In terms of the payments-market landscape, the European retail-payments network appears to be fragmented and very different from one country to another. Oliver Wyman has classified the players on this market in two categories, depending on whether they are account providers or acquirers and network providers. Both types are sharing revenues on this market. And according to the report, European account providers captured approximately €21.7 billion (57 percent) of revenues, while the remaining €16.1 billion was captured by the acquirers and network providers.
The most important change on this market is mobile-payment technology. Both mobile and security technologies are now allowing newcomers to enter the market. While keeping customers’ accounts in real-time is still sometimes a nightmare for banks, real-time payments on mobile appeal to everyone: mobile networks, consumers and merchants.
The processing chain is fragmented at the moment with:
- solutions for mobile acceptance captured by small financial-technology firms (offering low-cost infrastructure to merchants and small businesses, for instance);
- payment of bills through mobile-network operators;
- mobile-wallet payments used to pay or make transfers through other network customers via SMS (Short Message Service) or e-mail, thanks to the technology of giants such as Google, Android, Samsung, Apple and recently Gmail;
- Card networks have begun to position themselves in the instant-payment market. Visa launched Visa Direct, a near-instant cash-transfer solution, and MasterCard bought VocaLink, which has an instant-payment platform;
- Banks are also being forced to enter the mobile-payment space.
Banks face big challenges, but they have some advantages at the moment.
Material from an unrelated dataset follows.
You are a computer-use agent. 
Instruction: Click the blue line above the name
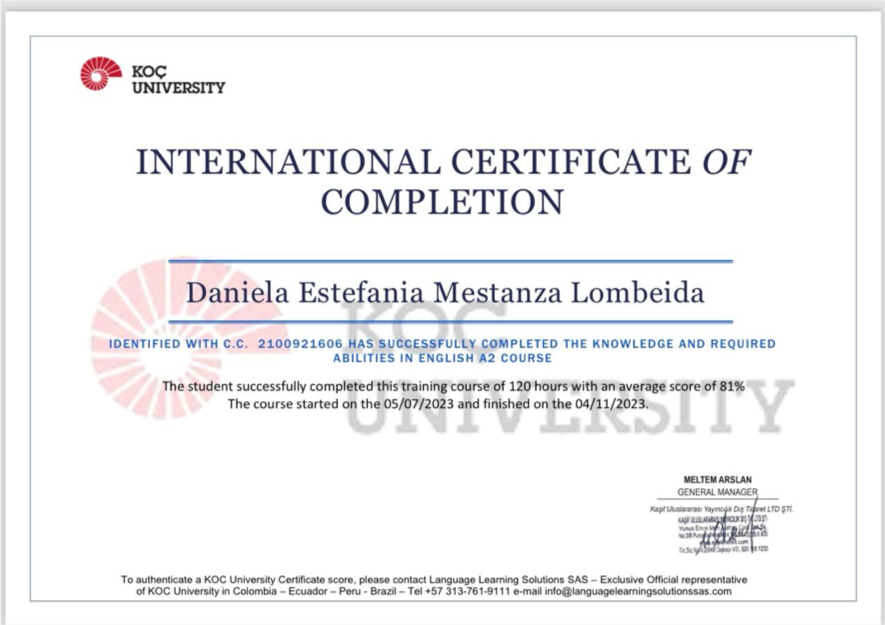[x=450, y=261]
Banks can not only link a payment directly to the bank account of a client, but they have generally been able to prove their efficiency against cyberattacks and in protecting the personal data of customers against piracy. Using their devices (even mobile phones sold by banks) removes the need to exchange sensitive information such as card numbers, sort codes or account details. Transactions can also be initiated and authorised in bank-owned smartphone apps and devices. Banks are now considering taking the market of mobile payments from the retailers who developed their own cards networks. In the United Kingdom, for instance, 17 banks and building societies have developed a Paym platform with more than 3 million users.
In Spain, 27 Spanish banks have teamed up to launch a new mobile-payment platform, Bizum, with the help of the Bank of Spain and the government. This application allows users to associate a bank account to the service and transfer money for free and in real-time using their phones. Instant mobile payments can be made in physical stores, online and between friends.
European regulators are pushing banks to keep up the pace on instant payments.
Banks are indeed engaged in integrating the technology revolution in their processes to avoid the escape of the payments and money-transfer market from the bank market. They need to propose an all-in wallet to strengthen their consumer relationships and to avoid disintermediation. The risk is that larger tech players such as Facebook Messenger will launch integrated payments and take the lead.
Competing propositions have to be made to avoid technology giants grabbing the lead with upgraded wallet solutions, enabled by regulations such as the Revised Directive on Payment Services (PSD2). This European regulation is now set to accelerate payments innovation and process instant payments. The ECB promised that instant payments would be launched in Europe by the end of 2017, with instant transfers taking a maximum of 10 seconds and being available seven days a week, year round. In order for this type of high-speed transfer to take place in a timely manner and, above all, across borders, the ECB is considering having banks use their own infrastructures.